50 Book Challenge: This Way for the Gas, Ladies and Gentlemen

This Way for the Gas, Ladies and Gentlemen by Tadeusz Borowski (*****)
3/50 Amazon
(This is the only book I finished in February. And I took a really long time to make a note of it.) I have had this book since college. While I am sure I read some of it in school, I don’t think I read all of it until recently. It is a collection of short stories about life in a Nazi concentration camp, written by a concentration camp survivor. As with all holocaust literature, it documents atrocities I can scarcely imagine. This particular book does so in an unnervingly mundane way. Borowski writes about small details, like writing a letter to a lover in the next camp over, or listening to the camp orchestra (made up of prisoners who worked in the kitchen), or playing soccer while thousands of others walk to their deaths in the crematoria. Becoming “totally familiar with the inexplicable and the abnormal,” as he describes it, is eerie and unsettling.
Borowski’s words:
But this is how it is done: first just one ordinary barn, brightly whitewashed–and here they proceed to asphyxiate people. Later, four large buildings, accommodating twenty thousand at a time without any trouble. No hocus-pocus, no poison, no hypnosis. Only several men directing traffic to keep operations running smoothly, and the thousands flow along like water from an open tap. All this happens just beyond the anaemic trees of the dusty little wood. Ordinary trucks bring people, return, then bring some more. No hocus-pocus, no poison, no hypnosis.

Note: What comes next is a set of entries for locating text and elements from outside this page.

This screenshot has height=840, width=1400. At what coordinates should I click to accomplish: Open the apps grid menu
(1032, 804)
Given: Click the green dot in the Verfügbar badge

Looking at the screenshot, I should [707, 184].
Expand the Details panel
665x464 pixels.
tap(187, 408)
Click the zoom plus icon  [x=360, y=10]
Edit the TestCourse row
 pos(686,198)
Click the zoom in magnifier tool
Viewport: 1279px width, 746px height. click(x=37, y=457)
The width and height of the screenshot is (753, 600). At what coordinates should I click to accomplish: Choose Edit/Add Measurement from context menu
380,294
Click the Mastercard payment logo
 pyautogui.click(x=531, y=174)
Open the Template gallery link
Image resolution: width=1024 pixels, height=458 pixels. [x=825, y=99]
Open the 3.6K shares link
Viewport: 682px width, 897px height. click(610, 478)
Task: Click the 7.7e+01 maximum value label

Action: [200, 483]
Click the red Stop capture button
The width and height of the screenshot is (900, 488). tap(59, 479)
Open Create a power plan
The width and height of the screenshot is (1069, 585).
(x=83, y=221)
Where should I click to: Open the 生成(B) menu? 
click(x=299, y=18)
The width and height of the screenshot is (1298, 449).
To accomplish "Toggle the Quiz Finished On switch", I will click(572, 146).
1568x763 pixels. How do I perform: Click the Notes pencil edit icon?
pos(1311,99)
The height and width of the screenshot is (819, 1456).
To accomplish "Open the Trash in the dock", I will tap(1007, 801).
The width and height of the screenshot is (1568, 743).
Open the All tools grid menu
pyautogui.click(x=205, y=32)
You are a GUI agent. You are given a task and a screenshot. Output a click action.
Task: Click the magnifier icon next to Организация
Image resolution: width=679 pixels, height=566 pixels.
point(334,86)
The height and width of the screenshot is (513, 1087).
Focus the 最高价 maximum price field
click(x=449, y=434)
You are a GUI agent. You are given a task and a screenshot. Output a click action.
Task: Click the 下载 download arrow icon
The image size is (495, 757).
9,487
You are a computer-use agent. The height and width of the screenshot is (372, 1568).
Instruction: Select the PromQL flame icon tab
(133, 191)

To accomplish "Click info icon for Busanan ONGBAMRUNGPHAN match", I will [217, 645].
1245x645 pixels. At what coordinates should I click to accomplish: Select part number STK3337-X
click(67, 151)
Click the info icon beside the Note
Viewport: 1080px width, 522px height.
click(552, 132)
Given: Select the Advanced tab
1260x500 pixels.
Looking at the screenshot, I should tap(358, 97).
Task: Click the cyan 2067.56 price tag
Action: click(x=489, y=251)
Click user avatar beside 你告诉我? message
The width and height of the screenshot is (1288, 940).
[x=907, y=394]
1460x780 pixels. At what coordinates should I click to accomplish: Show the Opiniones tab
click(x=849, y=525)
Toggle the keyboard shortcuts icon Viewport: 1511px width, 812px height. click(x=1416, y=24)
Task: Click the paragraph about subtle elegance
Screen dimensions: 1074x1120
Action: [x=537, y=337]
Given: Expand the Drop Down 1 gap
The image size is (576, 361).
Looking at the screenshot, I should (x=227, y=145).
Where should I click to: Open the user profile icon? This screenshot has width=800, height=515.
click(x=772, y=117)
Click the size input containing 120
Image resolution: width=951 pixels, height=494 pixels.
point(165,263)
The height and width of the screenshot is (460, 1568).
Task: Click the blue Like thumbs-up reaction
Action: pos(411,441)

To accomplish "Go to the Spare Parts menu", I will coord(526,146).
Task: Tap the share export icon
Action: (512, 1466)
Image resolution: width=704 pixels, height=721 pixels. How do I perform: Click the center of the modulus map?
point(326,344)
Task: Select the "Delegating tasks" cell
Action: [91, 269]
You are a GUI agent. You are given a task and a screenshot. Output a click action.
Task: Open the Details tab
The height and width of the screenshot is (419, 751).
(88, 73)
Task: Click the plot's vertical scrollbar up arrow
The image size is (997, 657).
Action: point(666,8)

Why is it that nobody cries out, nobody spits in their faces, nobody jumps at their throats? We doff our caps to the S.S. men returning from the little wood; if our name is called we obediently go with them to die, and–we do nothing. We starve, we are drenched by rain, we are torn from our families. What is this mystery? This strange power of one man over another? This insane passivity that cannot be overcome? Our only strength is our great number–the gas chambers cannot accomodate all of us.